50 New Eye Color Genes Are Identified

WRITTEN BY: Carmen Leitch

Scientists have learned that human eye color genetics are far more complex than we knew. Reporting in Science Advances, an international team of researchers has identified over 50 new genes that contribute to eye color. These findings come after an analysis of genetic data from almost 200,000 European and Asian people.

Image credit: Pixabay

The iris surrounds the black center of our eye called the pupil and is the part of our eyes that is pigmented. Iris colors are usually described as blue, brown, or grey/hazel. The most common eye color in the world is brown, and lighter eye colors tend to be found in individuals with European ancestry.

It was previously thought that only a few genes influenced the color of the iris and that genetically, brown colors would dominate blue ones. But eventually, a dozen eye color genes were discovered, and scientists suspected that there were more waiting to be found.

Now that researchers have revealed more, this work can not only tell us more about the biology underlying eye color, it can also provide new insights into diseases of the eye, like pigmentary glaucoma and ocular albinism; eye pigment levels are involved in both of those disorders.

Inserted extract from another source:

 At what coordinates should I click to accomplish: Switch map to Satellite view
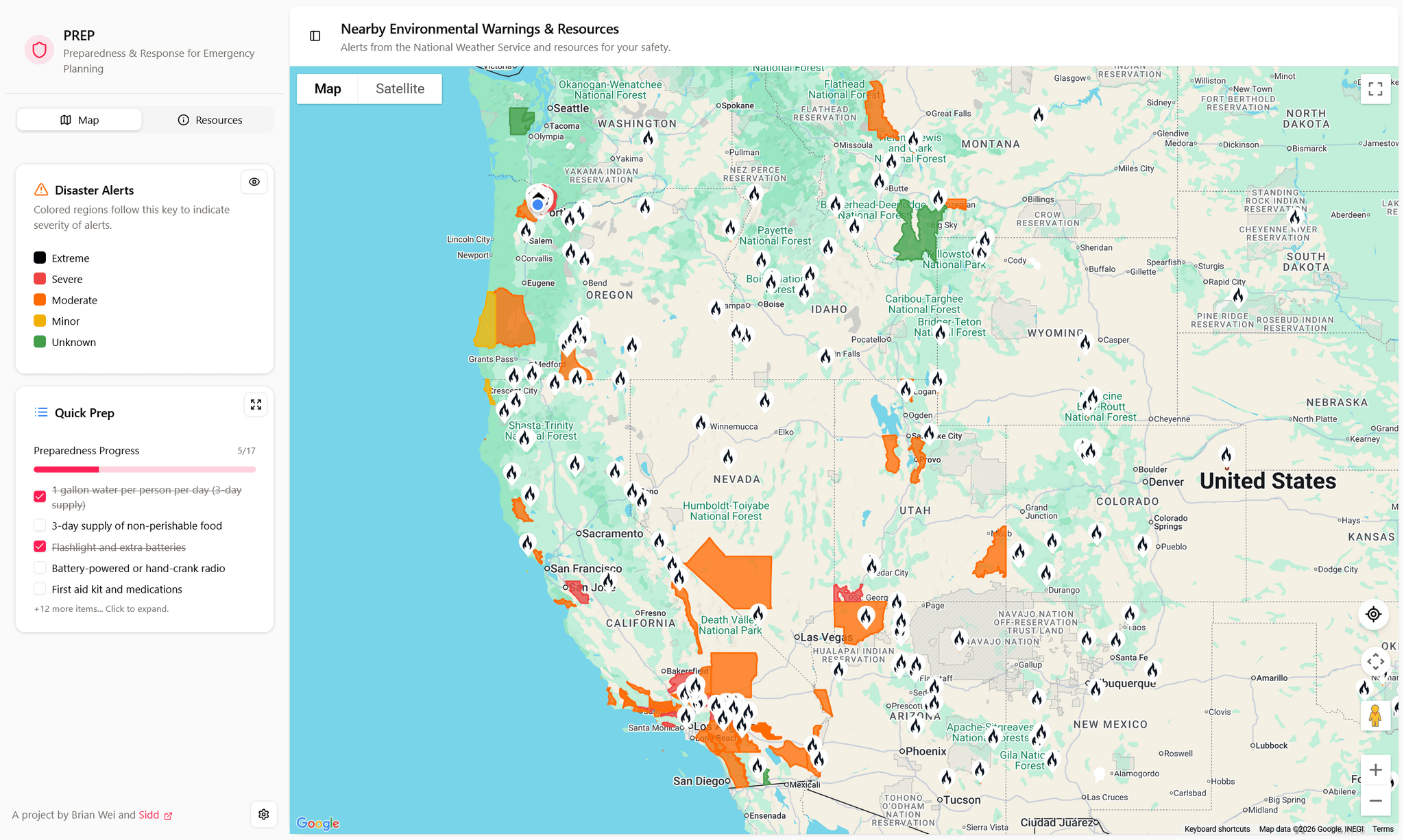[400, 89]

"The findings are exciting because they bring us to a step closer to understanding the genes that cause one of the most striking features of the human faces, which has mystified generations throughout our history. This will improve our understanding of many diseases that we know are associated with specific pigmentation levels," said co-senior study author Dr. Pirro Hysi of King's College London.

This study also found that the various shades of brown eye color found in Asian individuals have genetic similarities to Europeans with eye color ranges from light blue to dark brown; the genetics underlying eye color in both populations is similar.

"This study delivers the genetic knowledge needed to improve eye color prediction from DNA as already applied in anthropological and forensic studies, but with limited accuracy for the non-brown and non-blue eye colors," said co-senior study author Dr. Manfred Kayser of the Erasmus University Medical Center Rotterdam.